Auf ein multikulturelles Miteinander bereitet auch eines der nominierten Kinderangebote vor: "JoNaLu" zeigt den Jüngsten spielerisch Begegnungen mit anderen Kulturen und fördert so auch die Sprachkompetenz. Mit Gedichten, Silben, Geräuschen oder Formen arbeitet die "wortwuselwelt" und regt Grundschulkinder durch ihre ungewöhnliche Gestaltung zum kreativen Mitmachen an.  

Kontrovers diskutierte die Nominierungskommission "GameOne.de", ein Portal zur gleichnamigen Sendung des Fernsehsenders MTV. Auf "GameOne.de" wird auf Augenhöhe mit den Nutzern über Konsolen- und Computerspiele berichtet; die Nutzer werden vorbildlich beteiligt und gestalten das Portal eifrig mit. Auch wenn das Angebot sein Thema noch stärker analytisch aufbereiten und kritischer reflektieren könnte, kommt der Seite schon jetzt eine Brückenfunktion zu: Sie demonstriert, dass das Bild des weltfremden jugendlichen “Ballerspielers” meist nicht der Realität entspricht und kann das Gaming so vielleicht auch Kritikern dieser Jugendkultur verständlicher machen.

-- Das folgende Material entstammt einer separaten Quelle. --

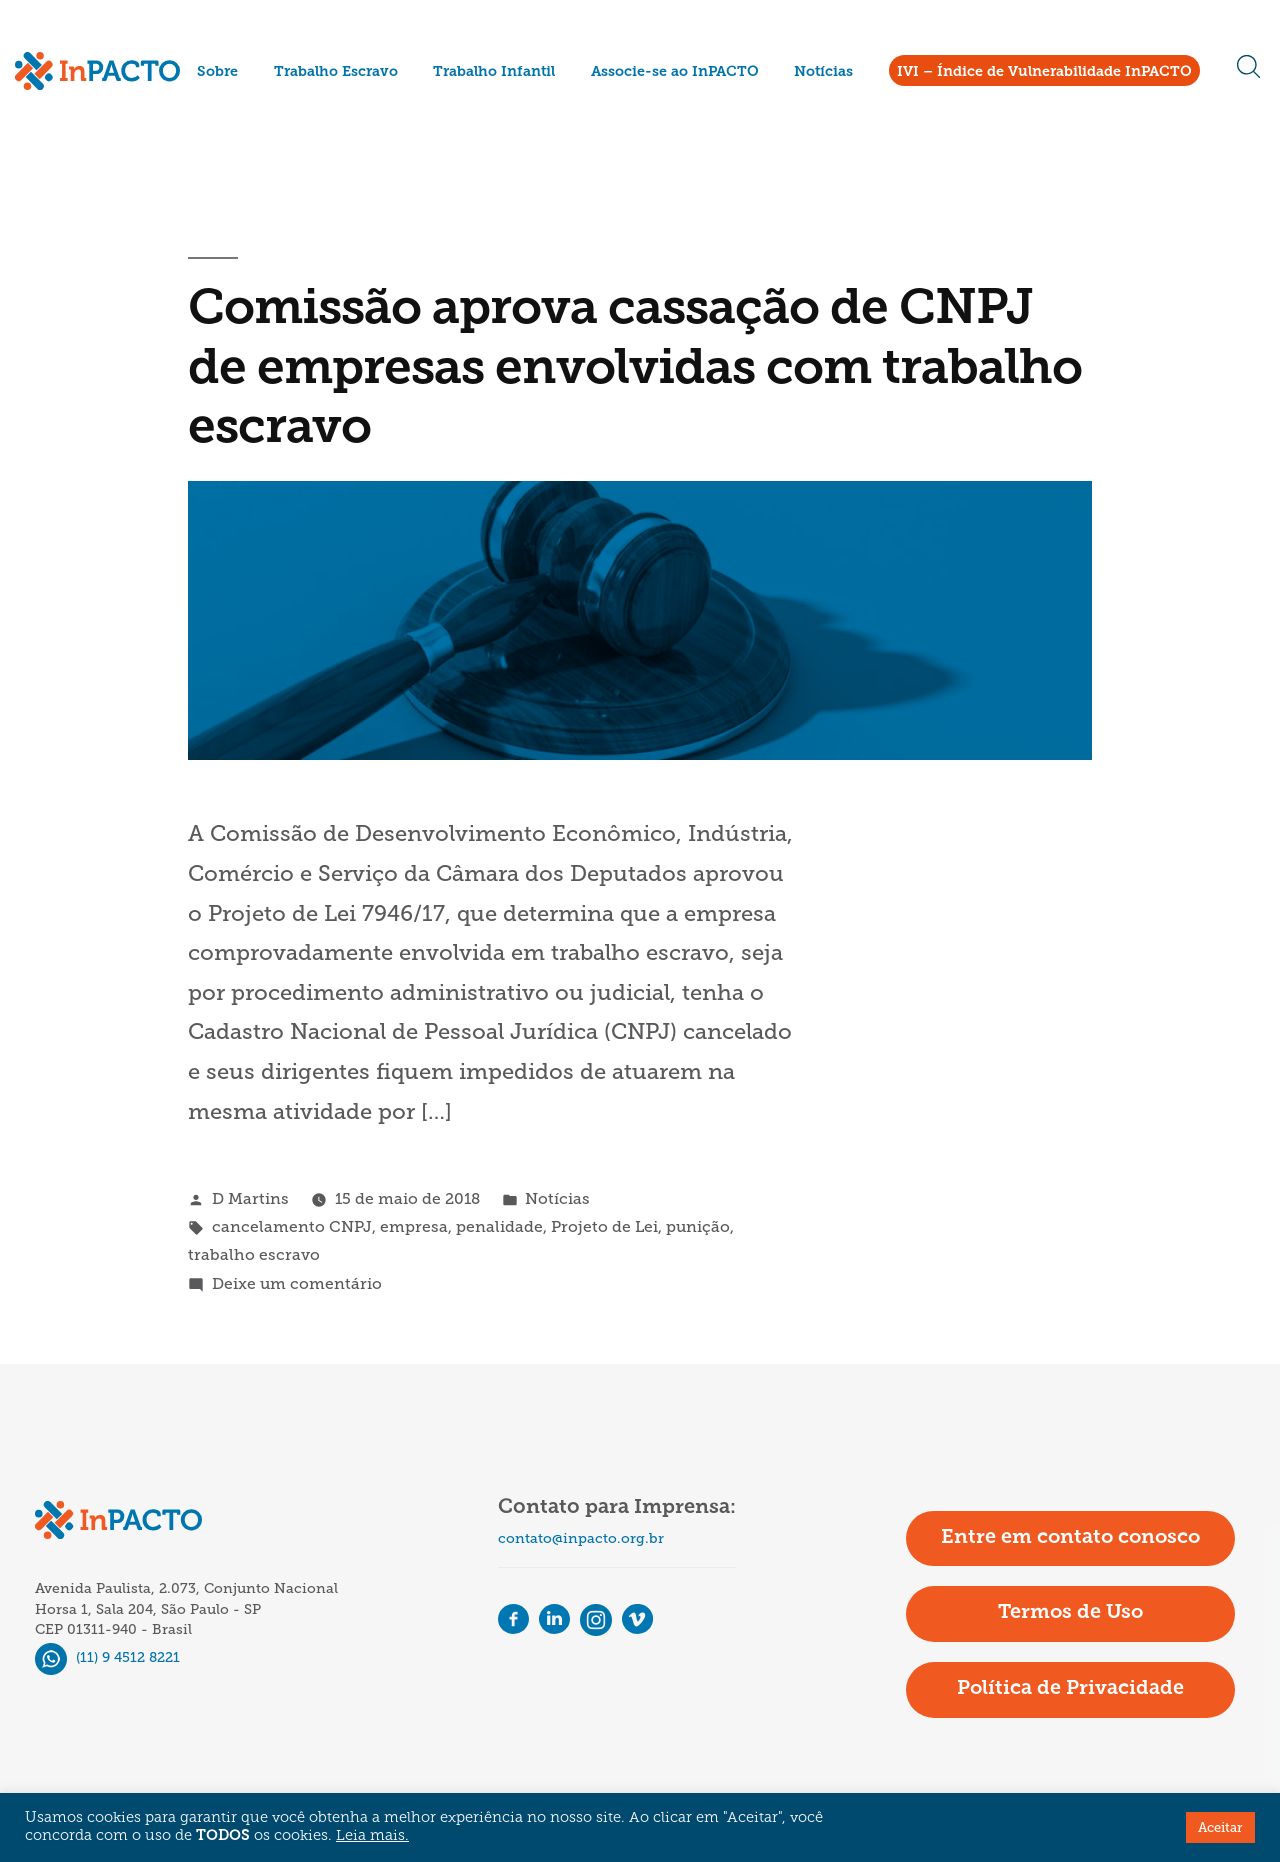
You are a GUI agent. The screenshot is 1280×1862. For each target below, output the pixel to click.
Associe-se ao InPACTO (675, 72)
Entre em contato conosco (1070, 1538)
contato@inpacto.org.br (581, 1538)
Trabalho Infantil (494, 72)
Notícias (823, 72)
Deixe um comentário (297, 1283)
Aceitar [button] (1220, 1827)
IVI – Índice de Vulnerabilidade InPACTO (1044, 72)
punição (698, 1226)
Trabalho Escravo (336, 72)
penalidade (499, 1226)
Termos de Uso (1070, 1613)
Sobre (217, 72)
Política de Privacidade (1070, 1689)
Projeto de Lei (604, 1226)
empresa (414, 1226)
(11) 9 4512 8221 (107, 1657)
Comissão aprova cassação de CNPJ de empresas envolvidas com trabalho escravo (635, 370)
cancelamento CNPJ (292, 1226)
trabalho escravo (254, 1254)
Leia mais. (372, 1836)
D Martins (250, 1198)
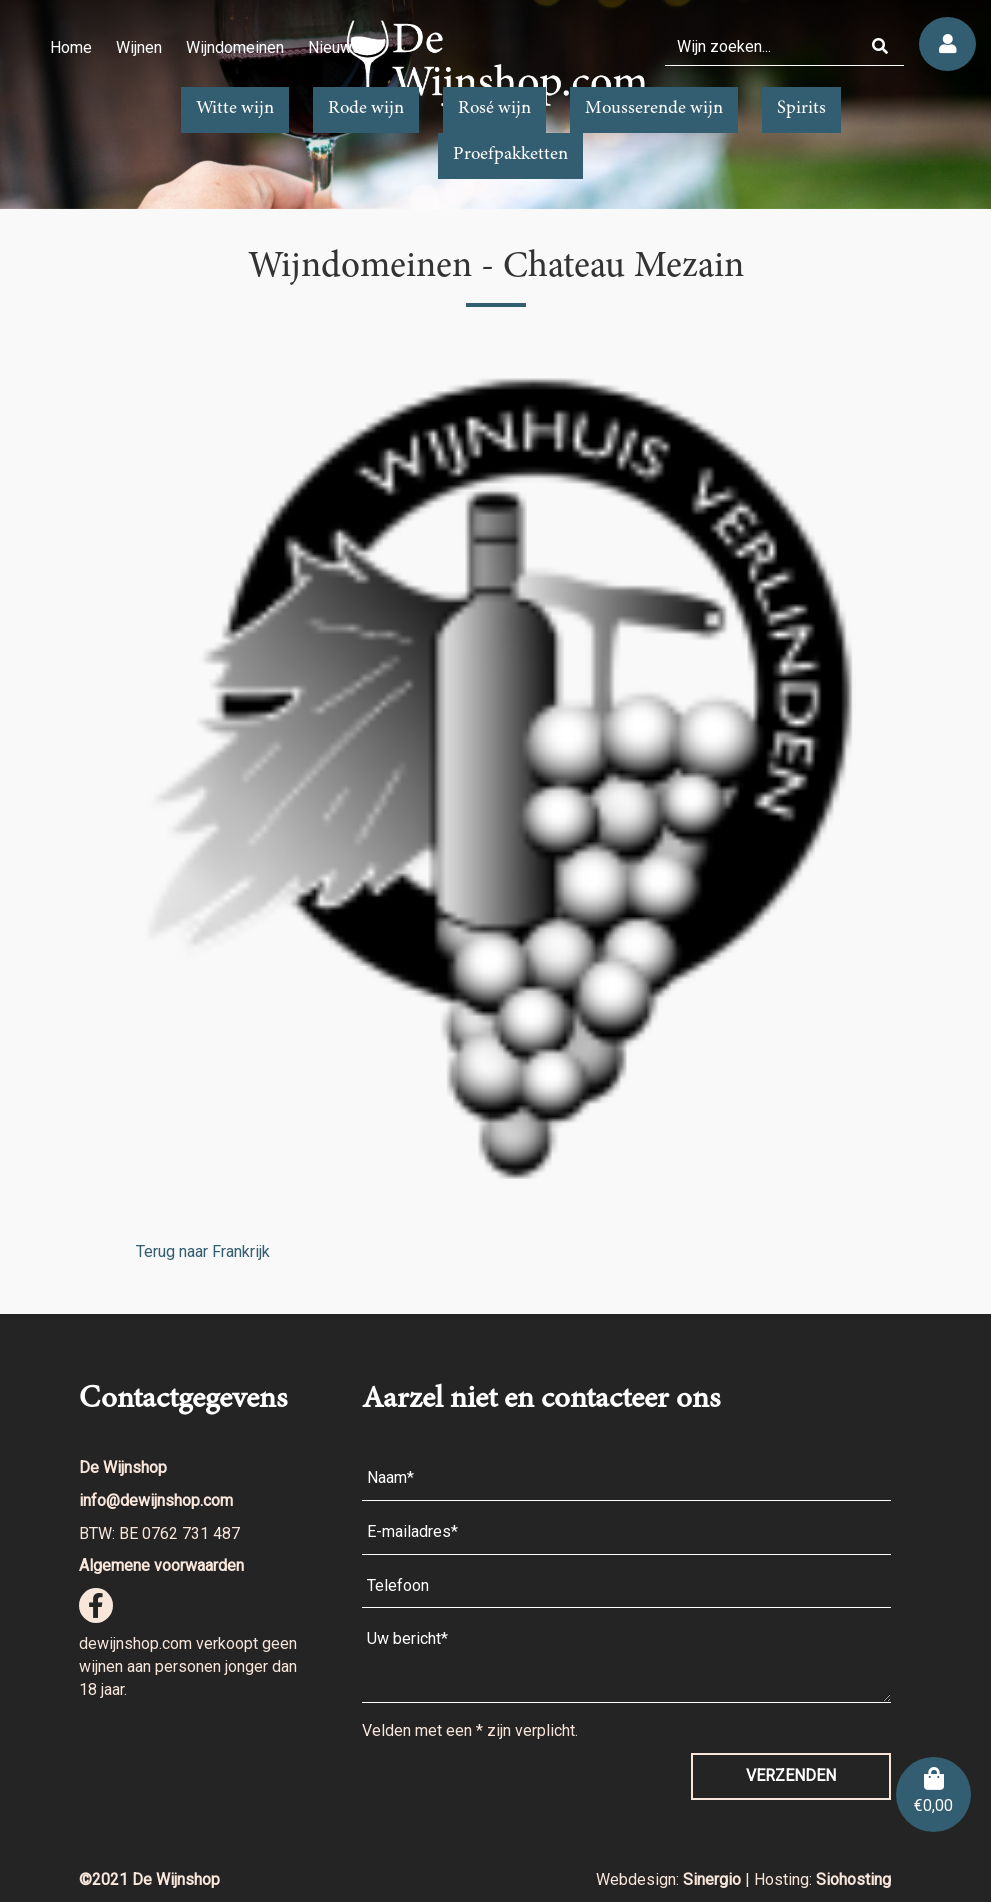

Die Nominierten zum Grimme Online Award 2011 zeigen, wie unterschiedlich publizistische Qualität im Netz aussehen kann. Noch immer kann ein herausragendes Webangebot von einer kreativen Einzelperson im Blogformat betrieben werden; durch Kollaboration in Wikis können Nutzer Daten sammeln und verbreiten. Zugleich ist es begrüßenswert, wenn Medienhäuser online Experimente wagen, die technischen Möglichkeiten des Mediums ausschöpfen und neue Wege der Informationsvermittlung gehen. Genau diese Vielseitigkeit macht die Faszination des Internets aus: Es ist nicht nur Informations- sondern auch Integrations- und Kommunikationsmedium, das mittlerweile fest in unserer Gesellschaft verankert ist, dessen Rolle aber weiterhin ausgelotet und gestaltet werden muss.